In January Bolna AI, a Y-Combinator startup, raised $6.3 million, Ringg AI raised 5.5 million and ArrowHead raised $3 million, with Voice AI startups such as Navana AI, Vaani AI and JobsUPI are looking to raise funds, founders told ET.
This comes at the back of technology improving and becoming more human-like, rising enterprises adoption. India is also seeing companies that are building voice models from ground up such as Maya Research, Soket Labs, and Pixa AI focused on the Indian languages.
This is in line with the global trends, where companies such as Deepgram, and Synthesia are mopping up hundreds of millions. In addition, big tech such as Google are betting voice models.
Nandan Nilekani, co-founder, Infosys, said at the EkStep’s Voice AI showcase in Bengaluru, that it is the final frontier of access for billions of people in the sector. He told ET at the sidelines of an event in Bengaluru, that India can have a significant role by making the design frugal so that it is inexpensive to operate, and dealing with multitude of languages and dialects. “The AI has to be good enough to deal with that. Then finally it’s about use cases such as railways. It is really applications that will get funded,” he said.
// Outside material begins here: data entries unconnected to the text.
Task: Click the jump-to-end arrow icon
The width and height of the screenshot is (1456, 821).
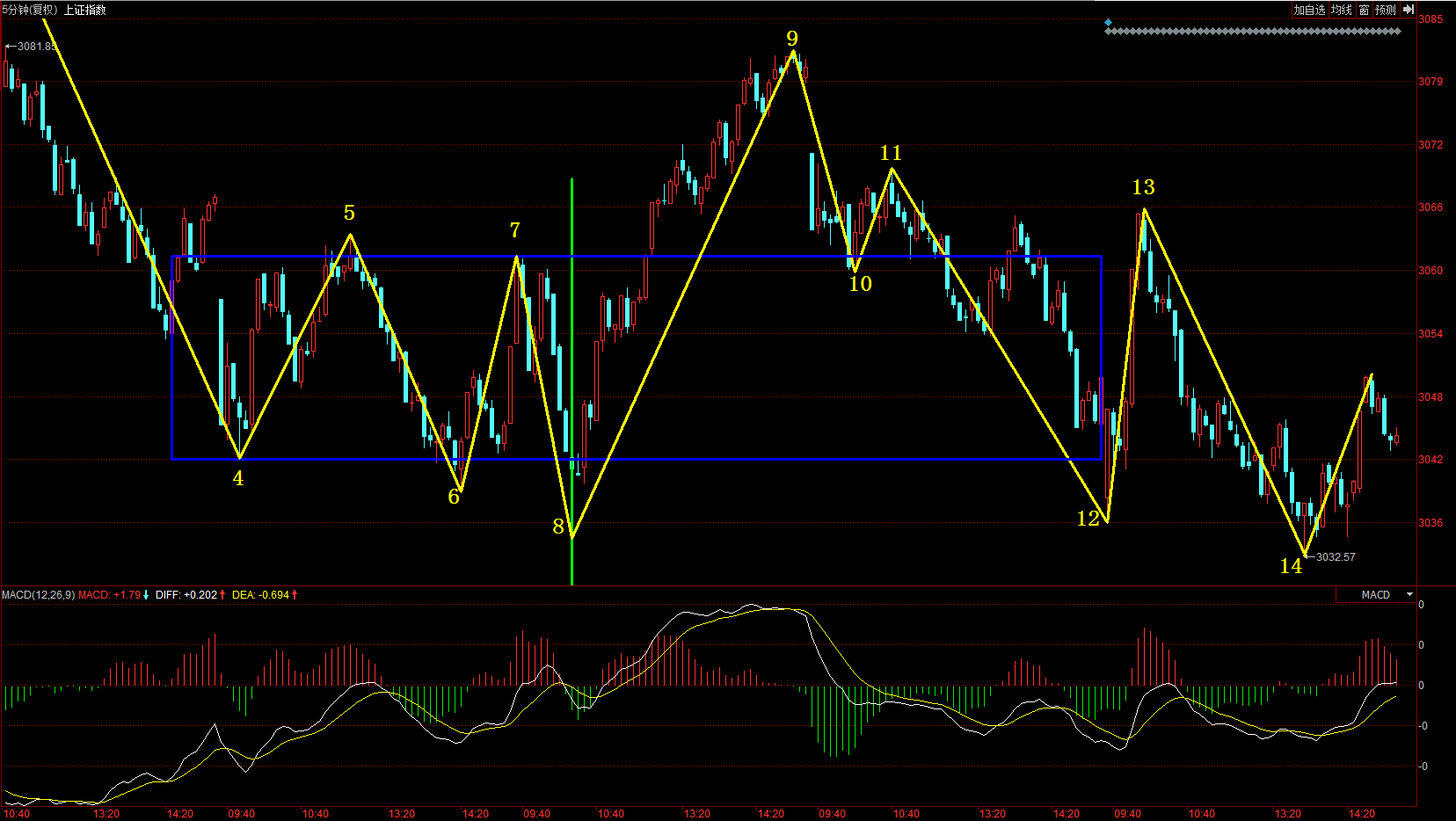Action: pos(1409,10)
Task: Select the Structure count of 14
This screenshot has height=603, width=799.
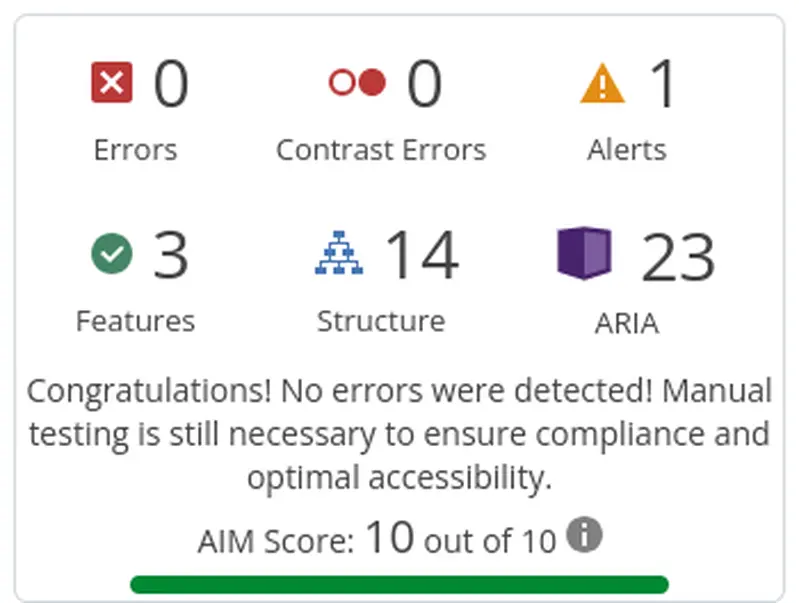Action: pos(422,254)
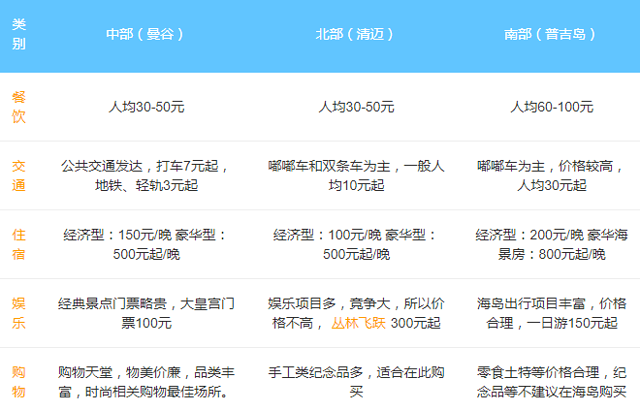Select the 南部（普吉岛） column header
This screenshot has height=411, width=640.
552,35
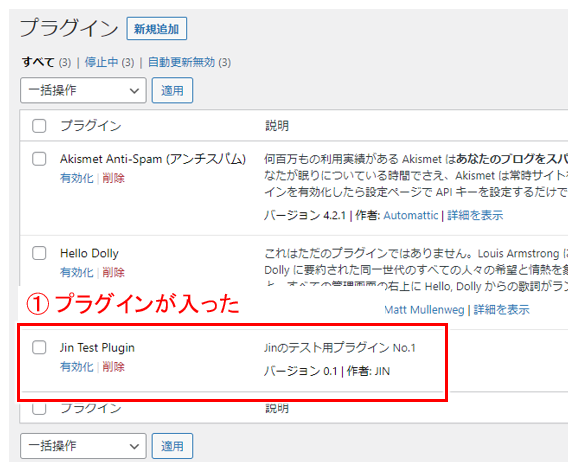The width and height of the screenshot is (568, 462).
Task: Check the Hello Dolly checkbox
Action: (39, 253)
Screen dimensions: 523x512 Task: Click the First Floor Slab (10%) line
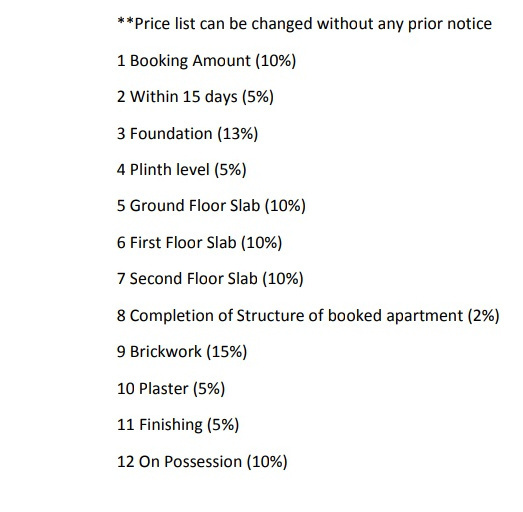199,243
Vishal Dhupar, MD, South Asia, Nvidia, who was speaking at the same event said that voice is an interesting way of looking at a killer app, which for a market like India is enormous. But the biggest question according to him is making it seamless, building trust and reducing the cost so that it can be adopted at scale.
Voice AI takes off
Apurv Agrawal, co-founder & CEO, SquadStack, a voice AI platform focused on sales, told ET that the inflection point came in late 2025, when AI was beginning to match human performance, which resulted in increased enterprise adoption. Raoul Nanavati, co-founder, Navana AI, a startup focused on loan lifecycle, said that every enterprise they are speaking to either has a POC running, a voice bot running in production or they are looking to deploy immediately.